A comparison of the features (or more-so just a table of notes for accessing some of those features) for GNU screen and BSD-licensed tmux.

The formatting here is simple enough to understand (I would hope). ^ means ctrl+, so ^x is ctrl+x. M- means meta (generally left-alt or escape)+, so M-x is left-alt+x

It should be noted that this is no where near a full feature-set of either group. This - being a cheat-sheet - is just to point out the most very basic features to get you on the road.
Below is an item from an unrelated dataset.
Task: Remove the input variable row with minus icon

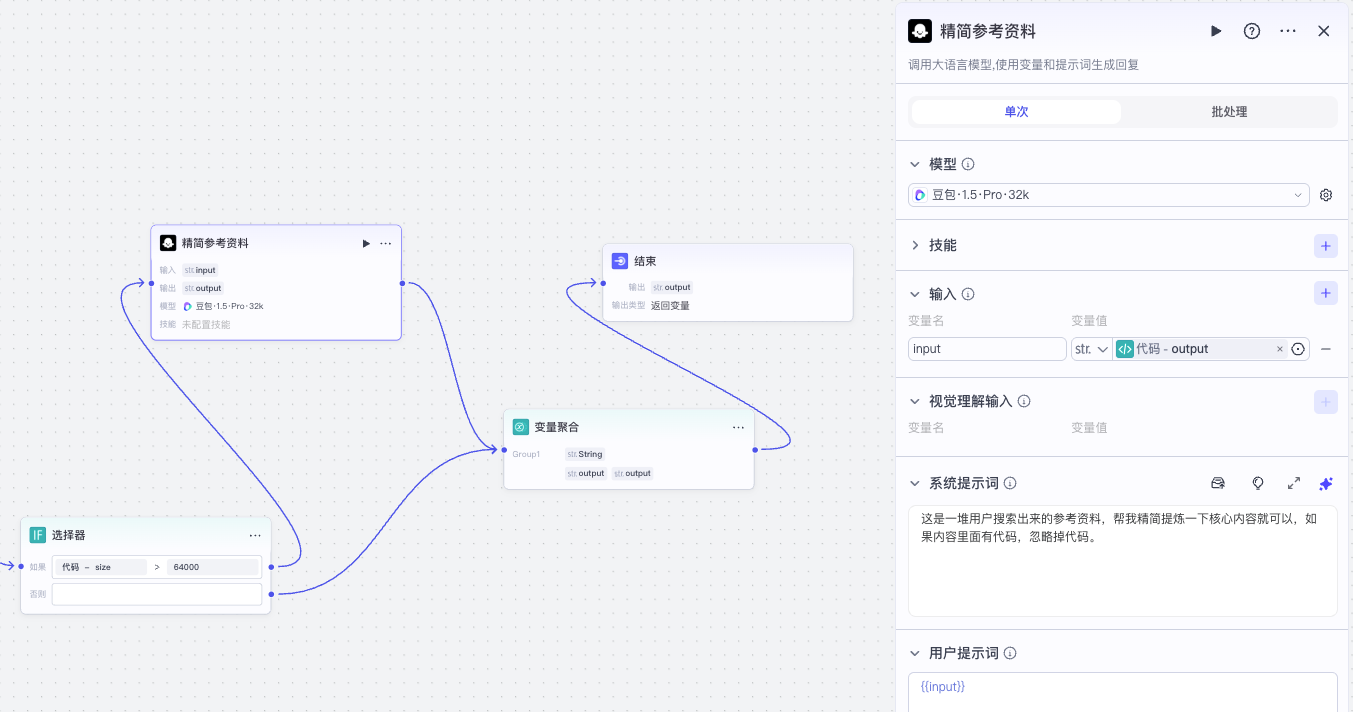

Trust the developers and manpage writers more than me. This document is originally from 2009 when tmux was still new - since then both of these programs have had many updates and features added (not all of which have been dutifully noted here).

Action tmux screen
start a new session tmux OR
tmux new OR
tmux new-session
screen
re-attach a detached session tmux attach OR
tmux attach-session
screen-r
re-attach an attached session (detaching it from elsewhere) tmux attach -d OR
tmux attach-session -d
screen -dr
re-attach an attached session (keeping it attached elsewhere) tmux attach OR
tmux attach-session
screen -x
detach from currently attached session ^b d OR
^b :detach
^a ^d OR
^a :detach
rename-window to newname ^b , <newname> OR
^b :rename-window <newn>
^a A <newname>
list windows ^b w ^a w
list windows in chooseable menu ^a "
go to window # ^b # ^a #
go to last-active window ^b l ^a ^a
go to next window ^b n ^a n
go to previous window ^b p ^a p
see keybindings ^b ? ^a ?
list sessions ^b s OR
tmux ls OR
tmux list-sessions
screen -ls
toggle visual bell ^a ^g
create another window ^b c ^a c
exit current shell/window ^d ^d
split window/pane horizontally ^b " ^a S
split window/pane vertically ^b % ^a |
switch to other pane ^b o ^a <tab>
kill the current pane ^b x OR (logout/^D)
collapse the current pane/split (but leave processes running) ^a X
cycle location of panes ^b ^o
swap current pane with previous ^b {
swap current pane with next ^b }
show time ^b t
show numeric values of panes ^b q
toggle zoom-state of current pane (maximize/return current pane) ^b z
break the current pane out of its window (to form new window) ^b !
re-arrange current panels within same window (different layouts) ^b [space]
Kill the current window (and all panes within) ^b killw [target-window]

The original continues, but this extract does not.